The study of smart-bed sleepers found that there was a statistically significant correlation between a higher number of episodes of influenza-like illnesses (ILI) per year with longer duration compared to people without insomnia.

However, more research is needed to determine causality and whether insomnia may predispose to ILI or whether ILI affects long-term sleep behavior, the researchers note. 

"Several lines of evidence make me think that it's more likely that insomnia makes one more vulnerable to influenza through pathways that involve decreased immune function," study investigator Gary Garcia-Molina, PhD, with Sleep Number Labs, San Jose, California, told Medscape Medical News.

Sleep disorders, including insomnia, can dampen immune function and an individual's ability to fight off illness, he noted.

The findings were presented at SLEEP 2023, the 37th annual meeting of the Associated Professional Sleep Societies.

Smart, Connected Devices

Pathophysiologic responses to respiratory viral infection affect sleep duration and quality in addition to breathing function. "Smart" and "connected" devices that monitor biosignals over time have shown promise for monitoring infectious disease.

In an earlier study, Garcia-Molina and colleagues found that real-world biometric data obtained from a smart bed can help predict and track symptoms of COVID-19 and other respiratory infections.

They showed that worsening of COVID-19 symptoms correlated with an increase in sleep duration, breathing rate, and heart rate and a decrease in sleep quality, as previously reported by Medscape Medical News.

In the new study, the researchers evaluated vulnerability to ILI in people with insomnia.

They quantified insomnia over time using the insomnia severity index (ISI). They quantified ILI vulnerability using an established artificial intelligence model they developed that estimates the daily probability of ILI symptoms from a Sleep Number smart bed using ballistocardiograph sensors.

Smart bed data — including daily and restful sleep duration, sleep latency, sleep quality, heart rate, breathing rate and motion level — were queried from 2019 (pre-COVID) and 2021.

A total of 1680 smart sleepers had nearly constant ISI scores over the study period, with 249 having insomnia and 1431 not having insomnia.
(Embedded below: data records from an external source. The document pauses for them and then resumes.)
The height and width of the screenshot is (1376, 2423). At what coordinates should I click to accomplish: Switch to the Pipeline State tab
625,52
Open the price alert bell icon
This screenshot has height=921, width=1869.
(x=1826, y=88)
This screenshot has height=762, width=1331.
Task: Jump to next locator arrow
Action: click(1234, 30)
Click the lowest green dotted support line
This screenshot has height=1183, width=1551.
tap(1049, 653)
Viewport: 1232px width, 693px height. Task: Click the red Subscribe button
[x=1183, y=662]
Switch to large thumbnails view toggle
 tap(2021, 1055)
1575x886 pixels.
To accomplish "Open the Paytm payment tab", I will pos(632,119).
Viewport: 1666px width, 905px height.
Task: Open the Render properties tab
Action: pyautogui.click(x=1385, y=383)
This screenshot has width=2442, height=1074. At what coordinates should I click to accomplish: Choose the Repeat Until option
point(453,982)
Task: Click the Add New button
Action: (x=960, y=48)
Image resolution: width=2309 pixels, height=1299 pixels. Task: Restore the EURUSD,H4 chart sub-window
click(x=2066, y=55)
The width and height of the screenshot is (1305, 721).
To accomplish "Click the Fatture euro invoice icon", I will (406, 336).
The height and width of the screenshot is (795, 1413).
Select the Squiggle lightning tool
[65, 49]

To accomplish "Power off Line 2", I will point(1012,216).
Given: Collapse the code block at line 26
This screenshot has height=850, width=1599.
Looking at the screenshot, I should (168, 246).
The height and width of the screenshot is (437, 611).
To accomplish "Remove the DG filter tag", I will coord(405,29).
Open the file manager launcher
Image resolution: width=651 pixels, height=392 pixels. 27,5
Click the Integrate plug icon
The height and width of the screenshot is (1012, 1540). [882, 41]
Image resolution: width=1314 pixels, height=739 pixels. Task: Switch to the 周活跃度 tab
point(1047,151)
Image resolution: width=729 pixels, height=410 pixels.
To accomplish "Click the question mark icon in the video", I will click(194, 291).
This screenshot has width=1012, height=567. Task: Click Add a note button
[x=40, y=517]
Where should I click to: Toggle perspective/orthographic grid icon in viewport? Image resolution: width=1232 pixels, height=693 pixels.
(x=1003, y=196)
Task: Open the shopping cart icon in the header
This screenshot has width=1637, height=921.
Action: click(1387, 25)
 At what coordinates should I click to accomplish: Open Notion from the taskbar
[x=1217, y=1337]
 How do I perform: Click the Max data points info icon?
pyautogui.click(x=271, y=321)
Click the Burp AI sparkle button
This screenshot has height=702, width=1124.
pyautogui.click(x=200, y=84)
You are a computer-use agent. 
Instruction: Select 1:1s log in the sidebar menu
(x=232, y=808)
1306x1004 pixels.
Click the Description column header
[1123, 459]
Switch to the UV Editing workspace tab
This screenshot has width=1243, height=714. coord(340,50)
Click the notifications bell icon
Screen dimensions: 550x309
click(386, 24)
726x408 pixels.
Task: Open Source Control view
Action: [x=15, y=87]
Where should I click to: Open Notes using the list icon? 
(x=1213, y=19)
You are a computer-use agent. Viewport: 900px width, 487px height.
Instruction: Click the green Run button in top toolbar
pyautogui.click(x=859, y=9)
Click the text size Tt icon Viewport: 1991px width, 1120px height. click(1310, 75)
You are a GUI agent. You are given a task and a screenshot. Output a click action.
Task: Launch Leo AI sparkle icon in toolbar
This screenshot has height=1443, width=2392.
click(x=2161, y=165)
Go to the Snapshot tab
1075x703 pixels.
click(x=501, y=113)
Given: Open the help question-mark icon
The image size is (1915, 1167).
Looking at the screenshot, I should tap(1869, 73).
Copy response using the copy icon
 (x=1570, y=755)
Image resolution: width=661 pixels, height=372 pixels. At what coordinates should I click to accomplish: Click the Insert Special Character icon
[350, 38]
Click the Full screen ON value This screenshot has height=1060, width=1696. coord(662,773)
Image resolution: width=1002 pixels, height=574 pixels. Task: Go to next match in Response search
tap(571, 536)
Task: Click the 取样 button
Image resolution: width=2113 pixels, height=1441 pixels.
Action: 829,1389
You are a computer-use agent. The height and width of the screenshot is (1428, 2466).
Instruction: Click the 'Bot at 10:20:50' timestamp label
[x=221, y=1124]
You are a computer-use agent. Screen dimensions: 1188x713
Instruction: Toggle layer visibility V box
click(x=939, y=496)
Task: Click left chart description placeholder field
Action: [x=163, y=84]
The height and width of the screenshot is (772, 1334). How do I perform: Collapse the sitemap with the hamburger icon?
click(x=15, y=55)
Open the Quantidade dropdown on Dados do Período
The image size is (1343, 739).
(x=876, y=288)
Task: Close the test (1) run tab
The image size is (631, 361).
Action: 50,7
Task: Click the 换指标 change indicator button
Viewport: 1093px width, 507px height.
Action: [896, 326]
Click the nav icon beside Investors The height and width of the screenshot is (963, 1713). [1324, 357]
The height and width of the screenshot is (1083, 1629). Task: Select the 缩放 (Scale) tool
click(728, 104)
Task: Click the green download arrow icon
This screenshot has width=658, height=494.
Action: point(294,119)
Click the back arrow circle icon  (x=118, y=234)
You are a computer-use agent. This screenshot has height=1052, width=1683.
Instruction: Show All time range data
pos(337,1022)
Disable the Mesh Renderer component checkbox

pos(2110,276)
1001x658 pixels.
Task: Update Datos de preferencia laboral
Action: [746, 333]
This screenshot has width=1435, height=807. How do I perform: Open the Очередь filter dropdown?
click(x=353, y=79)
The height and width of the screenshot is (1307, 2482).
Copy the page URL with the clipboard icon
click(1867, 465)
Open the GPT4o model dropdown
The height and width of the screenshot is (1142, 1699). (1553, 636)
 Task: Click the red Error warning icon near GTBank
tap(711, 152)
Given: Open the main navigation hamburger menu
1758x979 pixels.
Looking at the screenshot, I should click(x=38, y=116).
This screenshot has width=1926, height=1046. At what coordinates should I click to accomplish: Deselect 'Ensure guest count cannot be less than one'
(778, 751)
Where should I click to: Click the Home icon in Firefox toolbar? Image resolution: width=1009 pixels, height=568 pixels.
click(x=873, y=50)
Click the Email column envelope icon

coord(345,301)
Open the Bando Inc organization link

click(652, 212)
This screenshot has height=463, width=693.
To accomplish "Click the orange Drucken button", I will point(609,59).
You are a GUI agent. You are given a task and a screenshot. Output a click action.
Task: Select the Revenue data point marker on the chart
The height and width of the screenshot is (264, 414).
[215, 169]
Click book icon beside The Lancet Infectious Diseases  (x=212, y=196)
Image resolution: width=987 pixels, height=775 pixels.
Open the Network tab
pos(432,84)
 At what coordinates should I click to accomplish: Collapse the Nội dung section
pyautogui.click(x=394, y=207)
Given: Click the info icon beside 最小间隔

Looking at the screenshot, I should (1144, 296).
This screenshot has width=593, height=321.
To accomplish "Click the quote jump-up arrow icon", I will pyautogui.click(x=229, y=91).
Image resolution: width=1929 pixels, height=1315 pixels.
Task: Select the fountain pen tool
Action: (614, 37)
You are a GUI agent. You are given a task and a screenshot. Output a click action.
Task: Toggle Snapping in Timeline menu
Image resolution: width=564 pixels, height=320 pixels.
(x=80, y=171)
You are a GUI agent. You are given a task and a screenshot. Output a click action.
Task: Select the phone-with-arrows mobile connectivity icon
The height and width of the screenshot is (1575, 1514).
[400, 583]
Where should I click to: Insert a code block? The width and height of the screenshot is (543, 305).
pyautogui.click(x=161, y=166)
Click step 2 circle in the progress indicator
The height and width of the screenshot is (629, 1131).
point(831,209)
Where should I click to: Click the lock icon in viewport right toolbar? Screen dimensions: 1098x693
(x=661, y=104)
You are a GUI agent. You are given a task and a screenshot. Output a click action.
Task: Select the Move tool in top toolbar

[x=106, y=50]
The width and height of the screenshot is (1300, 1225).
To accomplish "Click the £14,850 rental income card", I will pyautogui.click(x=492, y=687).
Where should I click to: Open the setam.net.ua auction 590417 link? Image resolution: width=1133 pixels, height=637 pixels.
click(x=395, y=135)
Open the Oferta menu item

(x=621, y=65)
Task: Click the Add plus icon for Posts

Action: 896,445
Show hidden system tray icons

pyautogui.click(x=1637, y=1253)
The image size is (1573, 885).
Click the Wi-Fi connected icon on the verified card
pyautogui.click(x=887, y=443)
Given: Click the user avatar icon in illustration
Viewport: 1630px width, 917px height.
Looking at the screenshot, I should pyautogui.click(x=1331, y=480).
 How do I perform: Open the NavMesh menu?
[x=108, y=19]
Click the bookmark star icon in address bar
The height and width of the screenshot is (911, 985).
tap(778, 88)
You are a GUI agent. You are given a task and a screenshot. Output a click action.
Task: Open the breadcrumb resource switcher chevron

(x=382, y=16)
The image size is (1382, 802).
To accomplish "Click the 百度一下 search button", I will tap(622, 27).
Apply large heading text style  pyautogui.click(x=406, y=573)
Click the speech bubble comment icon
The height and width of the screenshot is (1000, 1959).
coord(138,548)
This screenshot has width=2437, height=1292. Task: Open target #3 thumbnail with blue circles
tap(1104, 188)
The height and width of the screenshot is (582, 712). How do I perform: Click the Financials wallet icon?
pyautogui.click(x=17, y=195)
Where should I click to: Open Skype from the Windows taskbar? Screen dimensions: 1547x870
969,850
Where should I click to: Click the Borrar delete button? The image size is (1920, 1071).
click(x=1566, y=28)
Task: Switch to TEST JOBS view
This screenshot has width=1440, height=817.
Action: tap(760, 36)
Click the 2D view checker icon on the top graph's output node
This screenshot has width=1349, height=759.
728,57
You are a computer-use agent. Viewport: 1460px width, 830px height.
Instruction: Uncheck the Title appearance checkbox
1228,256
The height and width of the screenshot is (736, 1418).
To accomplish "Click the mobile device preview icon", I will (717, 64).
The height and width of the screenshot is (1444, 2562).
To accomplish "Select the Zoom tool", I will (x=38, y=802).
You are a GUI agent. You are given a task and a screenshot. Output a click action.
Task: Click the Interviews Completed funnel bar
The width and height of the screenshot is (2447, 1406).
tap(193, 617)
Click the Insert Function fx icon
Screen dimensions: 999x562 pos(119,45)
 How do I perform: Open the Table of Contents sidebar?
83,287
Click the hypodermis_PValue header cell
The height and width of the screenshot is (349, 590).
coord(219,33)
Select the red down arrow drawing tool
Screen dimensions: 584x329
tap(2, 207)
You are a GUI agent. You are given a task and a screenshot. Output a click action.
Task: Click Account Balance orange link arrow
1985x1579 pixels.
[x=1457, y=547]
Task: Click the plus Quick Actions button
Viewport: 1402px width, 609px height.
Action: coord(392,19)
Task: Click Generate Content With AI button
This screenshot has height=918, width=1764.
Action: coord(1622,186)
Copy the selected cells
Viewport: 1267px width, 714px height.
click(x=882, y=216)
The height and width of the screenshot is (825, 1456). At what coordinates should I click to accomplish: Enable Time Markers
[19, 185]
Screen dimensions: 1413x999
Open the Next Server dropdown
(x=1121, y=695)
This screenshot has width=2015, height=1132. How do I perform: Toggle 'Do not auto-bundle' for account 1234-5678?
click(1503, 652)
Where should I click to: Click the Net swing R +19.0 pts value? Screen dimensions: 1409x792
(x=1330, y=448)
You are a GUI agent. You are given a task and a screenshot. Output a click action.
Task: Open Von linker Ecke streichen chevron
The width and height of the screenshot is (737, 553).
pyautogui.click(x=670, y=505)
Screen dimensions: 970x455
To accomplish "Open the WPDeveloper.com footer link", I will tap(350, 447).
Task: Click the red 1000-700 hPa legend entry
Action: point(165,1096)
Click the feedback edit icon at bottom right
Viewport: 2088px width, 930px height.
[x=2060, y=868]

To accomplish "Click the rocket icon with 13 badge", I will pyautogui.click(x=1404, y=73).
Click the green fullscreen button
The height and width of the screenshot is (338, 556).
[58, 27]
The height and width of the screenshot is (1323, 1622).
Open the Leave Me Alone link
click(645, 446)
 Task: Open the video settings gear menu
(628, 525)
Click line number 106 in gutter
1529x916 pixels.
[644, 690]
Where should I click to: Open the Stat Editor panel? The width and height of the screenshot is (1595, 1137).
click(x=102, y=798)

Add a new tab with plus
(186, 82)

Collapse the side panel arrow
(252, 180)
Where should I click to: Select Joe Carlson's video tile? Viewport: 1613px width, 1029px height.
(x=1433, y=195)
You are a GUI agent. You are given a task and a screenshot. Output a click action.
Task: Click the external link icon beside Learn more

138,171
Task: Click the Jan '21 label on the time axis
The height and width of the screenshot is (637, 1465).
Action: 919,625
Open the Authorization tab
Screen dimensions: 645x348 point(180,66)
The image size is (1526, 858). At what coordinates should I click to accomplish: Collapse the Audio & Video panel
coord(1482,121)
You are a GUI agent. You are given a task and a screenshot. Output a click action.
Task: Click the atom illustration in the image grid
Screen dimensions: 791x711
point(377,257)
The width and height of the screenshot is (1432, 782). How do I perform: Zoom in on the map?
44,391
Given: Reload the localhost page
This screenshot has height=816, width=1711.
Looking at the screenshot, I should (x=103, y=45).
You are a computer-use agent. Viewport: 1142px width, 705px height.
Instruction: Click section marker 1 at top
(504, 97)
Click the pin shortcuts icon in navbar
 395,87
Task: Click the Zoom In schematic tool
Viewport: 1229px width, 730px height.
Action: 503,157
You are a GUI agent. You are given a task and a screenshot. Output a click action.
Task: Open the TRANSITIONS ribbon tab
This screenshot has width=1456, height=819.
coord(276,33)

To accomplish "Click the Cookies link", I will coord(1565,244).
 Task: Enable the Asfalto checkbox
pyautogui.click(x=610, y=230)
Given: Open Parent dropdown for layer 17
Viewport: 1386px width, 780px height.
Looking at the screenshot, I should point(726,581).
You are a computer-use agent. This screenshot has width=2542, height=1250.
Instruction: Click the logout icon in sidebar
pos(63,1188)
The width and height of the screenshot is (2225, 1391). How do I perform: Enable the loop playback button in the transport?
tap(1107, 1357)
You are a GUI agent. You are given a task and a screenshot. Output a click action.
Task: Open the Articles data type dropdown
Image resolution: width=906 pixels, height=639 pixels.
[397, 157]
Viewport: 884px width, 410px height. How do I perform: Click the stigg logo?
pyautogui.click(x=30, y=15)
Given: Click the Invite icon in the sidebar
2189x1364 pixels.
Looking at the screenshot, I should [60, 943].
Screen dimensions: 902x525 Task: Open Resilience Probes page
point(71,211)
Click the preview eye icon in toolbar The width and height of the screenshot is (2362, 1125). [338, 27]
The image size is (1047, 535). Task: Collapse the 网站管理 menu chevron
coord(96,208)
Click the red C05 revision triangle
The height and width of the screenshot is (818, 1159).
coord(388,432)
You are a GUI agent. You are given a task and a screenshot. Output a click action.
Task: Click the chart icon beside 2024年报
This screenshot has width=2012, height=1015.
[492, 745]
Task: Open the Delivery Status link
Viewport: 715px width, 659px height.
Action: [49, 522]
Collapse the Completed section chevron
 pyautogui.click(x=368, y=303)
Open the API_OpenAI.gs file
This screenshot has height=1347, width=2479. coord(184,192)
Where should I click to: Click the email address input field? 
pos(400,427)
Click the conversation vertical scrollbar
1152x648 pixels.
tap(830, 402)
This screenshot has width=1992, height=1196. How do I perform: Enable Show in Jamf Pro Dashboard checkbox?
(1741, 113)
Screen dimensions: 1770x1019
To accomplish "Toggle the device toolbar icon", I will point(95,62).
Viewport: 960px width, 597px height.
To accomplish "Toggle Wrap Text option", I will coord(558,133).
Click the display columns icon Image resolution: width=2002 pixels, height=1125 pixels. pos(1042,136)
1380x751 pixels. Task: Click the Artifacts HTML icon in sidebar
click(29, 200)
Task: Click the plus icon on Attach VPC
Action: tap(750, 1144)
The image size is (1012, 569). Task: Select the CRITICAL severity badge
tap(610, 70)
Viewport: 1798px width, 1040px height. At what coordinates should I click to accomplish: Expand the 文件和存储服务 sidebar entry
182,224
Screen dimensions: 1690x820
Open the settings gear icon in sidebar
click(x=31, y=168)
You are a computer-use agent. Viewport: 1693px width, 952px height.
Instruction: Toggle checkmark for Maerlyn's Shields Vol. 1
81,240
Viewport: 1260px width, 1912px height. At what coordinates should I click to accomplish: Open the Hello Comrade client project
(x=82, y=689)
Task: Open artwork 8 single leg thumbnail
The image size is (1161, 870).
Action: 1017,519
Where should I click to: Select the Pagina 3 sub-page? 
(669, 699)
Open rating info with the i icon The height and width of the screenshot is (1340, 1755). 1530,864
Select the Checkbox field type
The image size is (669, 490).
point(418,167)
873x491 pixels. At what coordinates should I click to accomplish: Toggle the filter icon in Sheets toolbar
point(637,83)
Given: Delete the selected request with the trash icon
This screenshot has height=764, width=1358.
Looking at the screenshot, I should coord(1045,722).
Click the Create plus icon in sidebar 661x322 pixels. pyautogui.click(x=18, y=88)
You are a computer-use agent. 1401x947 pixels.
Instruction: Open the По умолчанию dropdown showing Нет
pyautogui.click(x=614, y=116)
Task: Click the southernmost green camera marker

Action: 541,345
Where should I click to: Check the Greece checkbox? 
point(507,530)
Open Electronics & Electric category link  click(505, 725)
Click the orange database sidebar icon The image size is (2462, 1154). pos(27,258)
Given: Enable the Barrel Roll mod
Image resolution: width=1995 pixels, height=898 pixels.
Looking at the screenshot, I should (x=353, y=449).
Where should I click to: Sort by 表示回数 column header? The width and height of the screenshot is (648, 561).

Data from both 2019 and 2021 show that smart sleepers with insomnia had significantly more and longer ILI episodes per year compared to peers without insomnia.

For 2019, individuals without insomnia had 1.2 ILI episodes on average, which was significantly less (P < .01) than individuals with insomnia, at 1.5 episodes. The average ILI episode duration for those without insomnia was 4.3 days, which was significantly lower (P < .01) in those with insomnia group, at 6.1 days.

The data for 2021 show similar results, with the no-insomnia group having significantly fewer (P < .01) ILI episodes (about 1.2) compared with the insomnia group (about 1.5).

The average ILI episode duration for the no-insomnia group was 5 days, which was significantly less (P < .01) than the insomnia group, at 6.1 days.

The researchers say their study adds to other data on the relationship between sleep and overall health and well-being. It also highlights the potential health risk of insomnia and the importance of identifying and treating sleep disorders.

"Sleep has such a profound influence on health and wellness and the ability to capture these data unobtrusively in such an easy way and with such a large number of participants paves the way to investigate different aspects of health and disease," Garcia-Molina Medscape Medical News.

Rich Data Source

Commenting on this research for Medscape Medical News, Adam C. Powell, PhD, president of Payer+Provider Syndicate, a management advisory and operational consulting firm, said "smart beds provide a new data source for passively monitoring the health of individuals."

"Unlike active monitoring methods requiring self-report, passive monitoring enables data to be captured without an individual taking any action. This data can be potentially integrated with data from other sources, such as pedometers, smart scales, and smart blood pressure cuffs, to gain a more holistic understanding of how an individual's activities and behaviors impact their well-being," said Powell, who wasn't involved in the study.

There are some methodological limitations to the study, he noted.

"While the dependent variables examined were the duration and presence of episodes of influenza-like illness, they did not directly measure these episodes. Instead, they calculated the daily probability of influenza-like illness symptoms using a model that received input from the ballistocardiograph sensors in the smart beds," Powell noted.

"The model used to calculate daily probability of influenza-like illness was created by examining associations between individuals' smart-bed sensor data and population-level trends in influenza-like illness reported by the Centers for Disease Control and Prevention," he explained.

Nonetheless, the findings are "consistent with the literature. It has been established by other researchers that impaired sleep is associated with greater risk of influenza, as well as other illnesses," Powell told Medscape Medical News.

Funding for the study was provided by the Sleep Number Corporation. Garcia-Molina and five co-authors are employed by the Sleep Number Corporation. Powell reports no relevant financial relationships.

SLEEP 2022: the 37th Annual Meeting of the Associated Professional Sleep Societies. Abstract 0368. Presented June 5, 2023.